You don’t have to be a scientist or an engineer to advise your clients on the “due diligence documentation” needed to claim the offset. In fact, it is better that you’re not! This is the time they need you as their accountant. Research and Development presents opportunities for small and medium-sized accountancy firms to offer valuable Business Advisory Services to clients and prospects.
Ask yourself. What advice should I be giving my SME businesses that have told me they are going to undertake research activities?
Well, here are some suggestions:
- Tell them that to claim the Research and Development Rebate, the entity that conducts the research activities has to be a company; and
- Companies turning over less than $20m a year can get a refundable Research and Development Tax Offset equating to their applicable corporate tax rate plus a premium of 18.5%.
In short, that means most companies with turnovers under $20m could receive a tax offset of 43.5%.
This refundable component is highly prized by entrepreneurs and researchers. Many of them want their Research and Development registration and the company’s tax return to be lodged in July or August.

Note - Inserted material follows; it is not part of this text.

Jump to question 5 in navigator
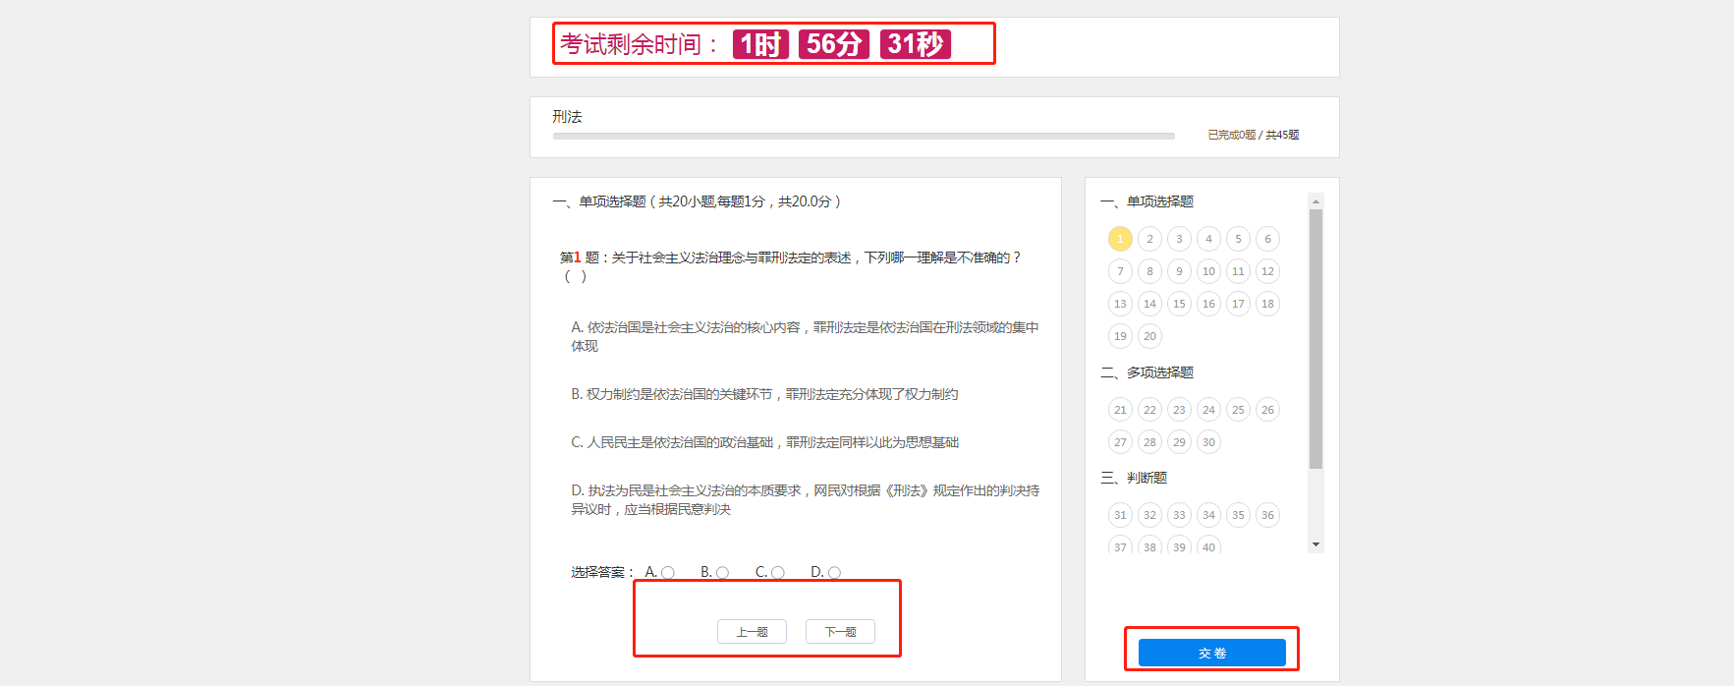 [1238, 239]
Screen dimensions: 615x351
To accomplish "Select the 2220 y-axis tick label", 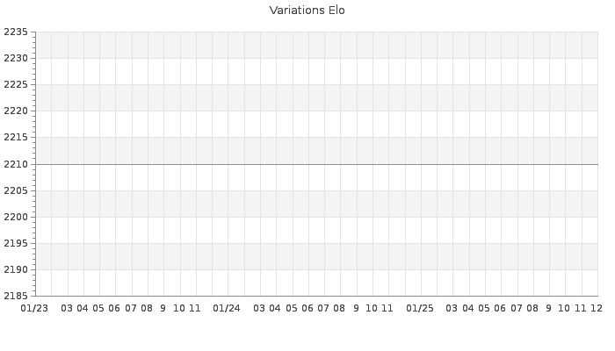I will 16,111.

This way, they can receive the potential cash refund, even if they are trading at a loss.
The government is so serious about R&D that it’s instructed the Australian Taxation Office to ensure that these refunds are paid within 30 days of the company lodging its income tax return.

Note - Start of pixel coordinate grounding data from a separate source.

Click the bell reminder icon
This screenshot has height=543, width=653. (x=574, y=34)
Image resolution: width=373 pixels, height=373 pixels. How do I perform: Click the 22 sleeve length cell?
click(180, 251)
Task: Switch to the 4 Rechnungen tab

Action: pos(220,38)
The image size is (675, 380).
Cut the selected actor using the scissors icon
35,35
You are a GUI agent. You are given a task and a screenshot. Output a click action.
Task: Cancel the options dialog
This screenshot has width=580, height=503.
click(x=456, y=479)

- For eligible companies with turnovers over $20m, the non-refundable Research and Development Tax Offset is the company’s corporate tax rate plus an incremental premium.

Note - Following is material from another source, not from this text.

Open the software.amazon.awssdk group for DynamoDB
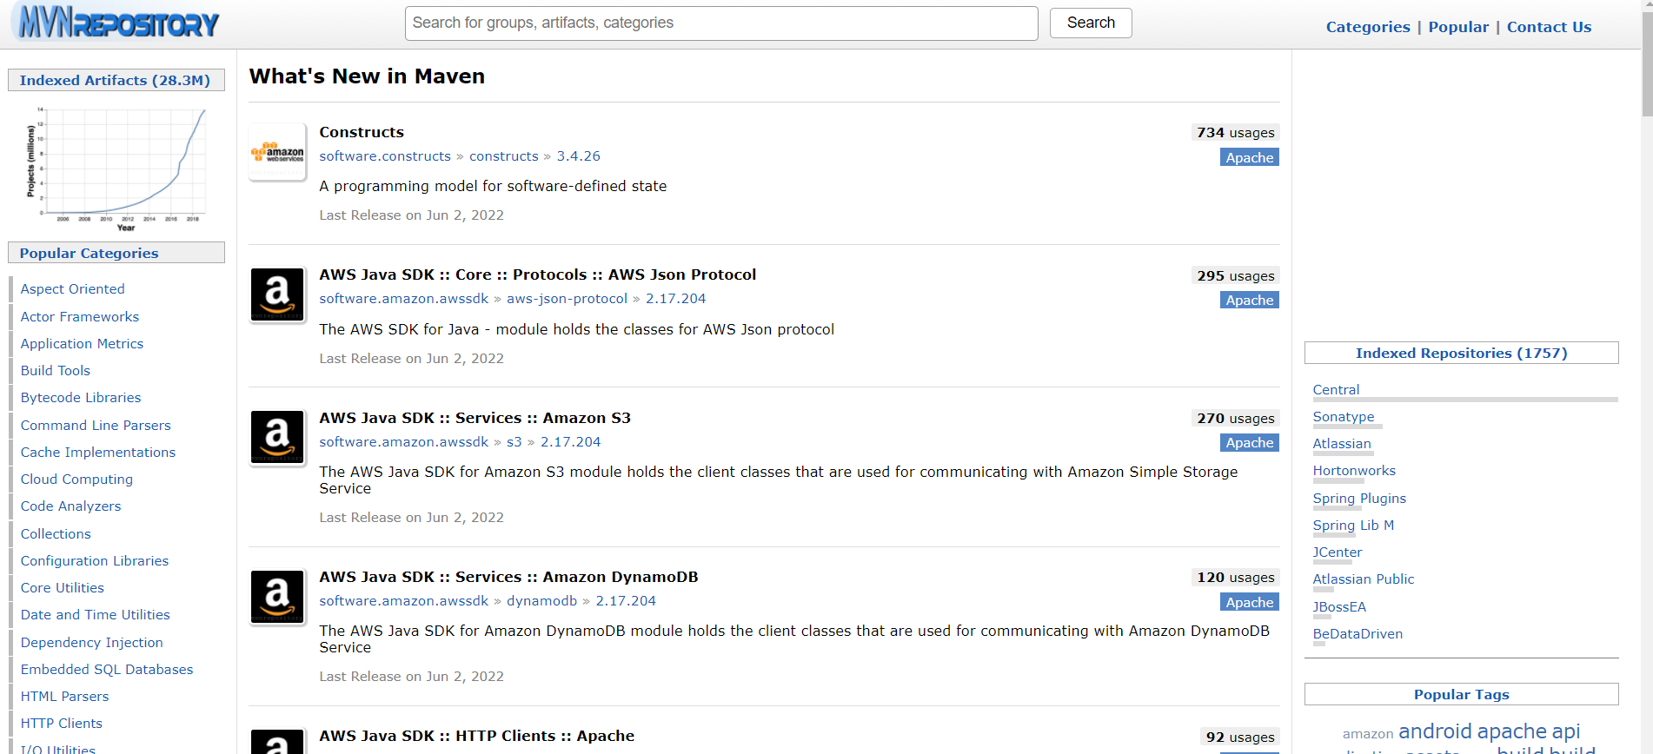Image resolution: width=1653 pixels, height=754 pixels. pos(403,601)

This incremental premium is based on the company’s research and development intensity. The intensity is a percentage of the company’s eligible research and development expenditure as a proportion of the company’s total expenditure for the year.
All eligible R&D expenditure, up to a 2% research and development intensity, will receive a non-refundable Research and Development Tax Offset equal to the company’s corporate tax rate plus 8.5% premium.
Eligible research and development expenditure above 2% research and development intensity will receive a non-refundable research and development tax offset of the company’s corporate tax rate plus 16.5% premium.
- Your clients need to set up a formal approach to their research and development activities before they start work on any projects. ESS BIZTOOLS has developed a special form (BAS5505) to help streamline this process. We’ve called it ‘Planning a Research and Development Project’ and it is available to our subscribers.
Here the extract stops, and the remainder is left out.